**Extracted data**

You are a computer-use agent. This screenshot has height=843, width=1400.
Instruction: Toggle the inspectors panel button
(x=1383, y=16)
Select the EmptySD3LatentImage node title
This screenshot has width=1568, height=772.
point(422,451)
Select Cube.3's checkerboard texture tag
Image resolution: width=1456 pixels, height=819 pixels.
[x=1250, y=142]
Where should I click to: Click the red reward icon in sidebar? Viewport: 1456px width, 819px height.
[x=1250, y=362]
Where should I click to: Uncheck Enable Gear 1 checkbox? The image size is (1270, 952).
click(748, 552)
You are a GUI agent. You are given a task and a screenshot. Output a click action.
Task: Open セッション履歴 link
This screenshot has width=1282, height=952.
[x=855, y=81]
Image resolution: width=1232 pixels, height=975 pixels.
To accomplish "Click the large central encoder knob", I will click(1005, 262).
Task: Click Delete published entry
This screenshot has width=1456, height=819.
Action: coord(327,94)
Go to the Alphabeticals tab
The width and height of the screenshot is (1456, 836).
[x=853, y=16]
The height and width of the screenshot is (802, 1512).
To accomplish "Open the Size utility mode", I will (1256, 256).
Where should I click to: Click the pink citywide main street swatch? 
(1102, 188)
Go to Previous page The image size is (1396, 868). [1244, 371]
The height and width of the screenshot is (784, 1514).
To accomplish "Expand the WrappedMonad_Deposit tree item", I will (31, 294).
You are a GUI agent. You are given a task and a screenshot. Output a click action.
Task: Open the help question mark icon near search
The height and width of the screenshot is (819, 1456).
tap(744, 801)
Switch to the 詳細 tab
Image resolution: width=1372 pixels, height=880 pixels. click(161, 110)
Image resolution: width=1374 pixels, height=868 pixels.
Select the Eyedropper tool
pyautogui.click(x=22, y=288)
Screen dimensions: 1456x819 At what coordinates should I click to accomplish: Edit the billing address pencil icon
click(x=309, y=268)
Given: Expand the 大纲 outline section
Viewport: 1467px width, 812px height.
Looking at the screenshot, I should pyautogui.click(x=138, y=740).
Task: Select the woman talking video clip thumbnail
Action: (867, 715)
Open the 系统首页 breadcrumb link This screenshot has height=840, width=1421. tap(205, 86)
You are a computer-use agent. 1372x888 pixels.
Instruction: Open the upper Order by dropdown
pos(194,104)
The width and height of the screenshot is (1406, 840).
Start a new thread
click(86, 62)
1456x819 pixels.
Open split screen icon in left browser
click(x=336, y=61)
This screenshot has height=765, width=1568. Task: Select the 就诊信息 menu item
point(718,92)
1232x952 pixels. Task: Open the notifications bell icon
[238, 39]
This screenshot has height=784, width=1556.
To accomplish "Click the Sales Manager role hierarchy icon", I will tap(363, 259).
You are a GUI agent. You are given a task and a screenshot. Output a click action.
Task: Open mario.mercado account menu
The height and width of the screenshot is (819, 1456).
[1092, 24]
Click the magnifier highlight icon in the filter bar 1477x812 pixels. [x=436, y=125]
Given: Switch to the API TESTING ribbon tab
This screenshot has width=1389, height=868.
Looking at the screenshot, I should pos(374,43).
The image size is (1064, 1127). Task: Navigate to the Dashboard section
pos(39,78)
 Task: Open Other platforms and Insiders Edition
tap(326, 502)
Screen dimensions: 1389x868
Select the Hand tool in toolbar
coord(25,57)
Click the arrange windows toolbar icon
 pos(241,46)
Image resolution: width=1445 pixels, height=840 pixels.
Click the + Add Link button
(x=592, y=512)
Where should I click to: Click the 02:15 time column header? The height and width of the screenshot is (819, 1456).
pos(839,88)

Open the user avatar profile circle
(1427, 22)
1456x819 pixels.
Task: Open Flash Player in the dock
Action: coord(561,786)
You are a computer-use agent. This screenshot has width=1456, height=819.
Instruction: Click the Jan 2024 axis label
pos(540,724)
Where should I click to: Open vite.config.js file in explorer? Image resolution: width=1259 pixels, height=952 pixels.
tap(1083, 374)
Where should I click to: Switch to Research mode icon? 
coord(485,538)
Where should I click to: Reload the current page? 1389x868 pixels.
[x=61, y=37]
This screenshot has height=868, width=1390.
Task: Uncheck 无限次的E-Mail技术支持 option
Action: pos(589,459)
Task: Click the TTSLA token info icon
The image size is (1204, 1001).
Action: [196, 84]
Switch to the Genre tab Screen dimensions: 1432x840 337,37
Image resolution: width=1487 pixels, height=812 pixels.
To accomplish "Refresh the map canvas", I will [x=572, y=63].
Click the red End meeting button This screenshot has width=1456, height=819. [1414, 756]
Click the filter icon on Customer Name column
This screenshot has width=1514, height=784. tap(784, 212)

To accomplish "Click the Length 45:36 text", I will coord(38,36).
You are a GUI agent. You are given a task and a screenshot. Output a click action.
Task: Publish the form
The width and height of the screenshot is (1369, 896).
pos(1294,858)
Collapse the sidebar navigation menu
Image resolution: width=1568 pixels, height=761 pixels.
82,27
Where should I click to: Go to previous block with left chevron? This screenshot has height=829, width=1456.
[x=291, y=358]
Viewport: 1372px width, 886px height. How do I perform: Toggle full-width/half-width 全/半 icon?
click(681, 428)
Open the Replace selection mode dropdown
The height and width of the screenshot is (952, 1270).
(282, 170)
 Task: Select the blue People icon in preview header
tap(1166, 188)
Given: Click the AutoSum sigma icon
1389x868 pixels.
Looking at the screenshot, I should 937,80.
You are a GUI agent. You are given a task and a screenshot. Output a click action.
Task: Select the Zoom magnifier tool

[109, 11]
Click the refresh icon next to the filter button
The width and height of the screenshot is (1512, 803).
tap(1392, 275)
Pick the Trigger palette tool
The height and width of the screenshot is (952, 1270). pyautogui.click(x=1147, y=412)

**Action item**
A full, exact repeat of the entries above is required.

**Answer**
You are a computer-use agent. This screenshot has height=843, width=1400.
Instruction: Toggle the inspectors panel button
(x=1383, y=16)
Select the EmptySD3LatentImage node title
This screenshot has width=1568, height=772.
point(422,451)
Select Cube.3's checkerboard texture tag
Image resolution: width=1456 pixels, height=819 pixels.
[x=1250, y=142]
Where should I click to: Click the red reward icon in sidebar? Viewport: 1456px width, 819px height.
[x=1250, y=362]
Where should I click to: Uncheck Enable Gear 1 checkbox? The image size is (1270, 952).
click(748, 552)
You are a GUI agent. You are given a task and a screenshot. Output a click action.
Task: Open セッション履歴 link
This screenshot has width=1282, height=952.
[x=855, y=81]
Image resolution: width=1232 pixels, height=975 pixels.
To accomplish "Click the large central encoder knob", I will click(1005, 262).
Task: Click Delete published entry
This screenshot has width=1456, height=819.
Action: coord(327,94)
Go to the Alphabeticals tab
The width and height of the screenshot is (1456, 836).
[x=853, y=16]
The height and width of the screenshot is (802, 1512).
To accomplish "Open the Size utility mode", I will (1256, 256).
Where should I click to: Click the pink citywide main street swatch? 
(1102, 188)
Go to Previous page The image size is (1396, 868). [1244, 371]
The height and width of the screenshot is (784, 1514).
To accomplish "Expand the WrappedMonad_Deposit tree item", I will (31, 294).
You are a GUI agent. You are given a task and a screenshot. Output a click action.
Task: Open the help question mark icon near search
The height and width of the screenshot is (819, 1456).
tap(744, 801)
Switch to the 詳細 tab
Image resolution: width=1372 pixels, height=880 pixels. click(161, 110)
Image resolution: width=1374 pixels, height=868 pixels.
Select the Eyedropper tool
pyautogui.click(x=22, y=288)
Screen dimensions: 1456x819 At what coordinates should I click to accomplish: Edit the billing address pencil icon
click(x=309, y=268)
Given: Expand the 大纲 outline section
Viewport: 1467px width, 812px height.
Looking at the screenshot, I should pyautogui.click(x=138, y=740).
Task: Select the woman talking video clip thumbnail
Action: (867, 715)
Open the 系统首页 breadcrumb link This screenshot has height=840, width=1421. tap(205, 86)
You are a computer-use agent. 1372x888 pixels.
Instruction: Open the upper Order by dropdown
pos(194,104)
The width and height of the screenshot is (1406, 840).
Start a new thread
click(86, 62)
1456x819 pixels.
Open split screen icon in left browser
click(x=336, y=61)
This screenshot has height=765, width=1568. Task: Select the 就诊信息 menu item
point(718,92)
1232x952 pixels. Task: Open the notifications bell icon
[238, 39]
This screenshot has height=784, width=1556.
To accomplish "Click the Sales Manager role hierarchy icon", I will tap(363, 259).
You are a GUI agent. You are given a task and a screenshot. Output a click action.
Task: Open mario.mercado account menu
The height and width of the screenshot is (819, 1456).
[1092, 24]
Click the magnifier highlight icon in the filter bar 1477x812 pixels. [x=436, y=125]
Given: Switch to the API TESTING ribbon tab
This screenshot has width=1389, height=868.
Looking at the screenshot, I should pos(374,43).
The image size is (1064, 1127). Task: Navigate to the Dashboard section
pos(39,78)
 Task: Open Other platforms and Insiders Edition
tap(326, 502)
Screen dimensions: 1389x868
Select the Hand tool in toolbar
coord(25,57)
Click the arrange windows toolbar icon
 pos(241,46)
Image resolution: width=1445 pixels, height=840 pixels.
Click the + Add Link button
(x=592, y=512)
Where should I click to: Click the 02:15 time column header? The height and width of the screenshot is (819, 1456).
pos(839,88)

Open the user avatar profile circle
(1427, 22)
1456x819 pixels.
Task: Open Flash Player in the dock
Action: coord(561,786)
You are a computer-use agent. This screenshot has width=1456, height=819.
Instruction: Click the Jan 2024 axis label
pos(540,724)
Where should I click to: Open vite.config.js file in explorer? Image resolution: width=1259 pixels, height=952 pixels.
tap(1083, 374)
Where should I click to: Switch to Research mode icon? 
coord(485,538)
Where should I click to: Reload the current page? 1389x868 pixels.
[x=61, y=37]
This screenshot has height=868, width=1390.
Task: Uncheck 无限次的E-Mail技术支持 option
Action: pos(589,459)
Task: Click the TTSLA token info icon
The image size is (1204, 1001).
Action: [196, 84]
Switch to the Genre tab Screen dimensions: 1432x840 337,37
Image resolution: width=1487 pixels, height=812 pixels.
To accomplish "Refresh the map canvas", I will [x=572, y=63].
Click the red End meeting button This screenshot has width=1456, height=819. [1414, 756]
Click the filter icon on Customer Name column
This screenshot has width=1514, height=784. tap(784, 212)

To accomplish "Click the Length 45:36 text", I will coord(38,36).
You are a GUI agent. You are given a task and a screenshot. Output a click action.
Task: Publish the form
The width and height of the screenshot is (1369, 896).
pos(1294,858)
Collapse the sidebar navigation menu
Image resolution: width=1568 pixels, height=761 pixels.
82,27
Where should I click to: Go to previous block with left chevron? This screenshot has height=829, width=1456.
[x=291, y=358]
Viewport: 1372px width, 886px height. How do I perform: Toggle full-width/half-width 全/半 icon?
click(681, 428)
Open the Replace selection mode dropdown
The height and width of the screenshot is (952, 1270).
(282, 170)
 Task: Select the blue People icon in preview header
tap(1166, 188)
Given: Click the AutoSum sigma icon
1389x868 pixels.
Looking at the screenshot, I should 937,80.
You are a GUI agent. You are given a task and a screenshot. Output a click action.
Task: Select the Zoom magnifier tool

[109, 11]
Click the refresh icon next to the filter button
The width and height of the screenshot is (1512, 803).
tap(1392, 275)
Pick the Trigger palette tool
The height and width of the screenshot is (952, 1270). pyautogui.click(x=1147, y=412)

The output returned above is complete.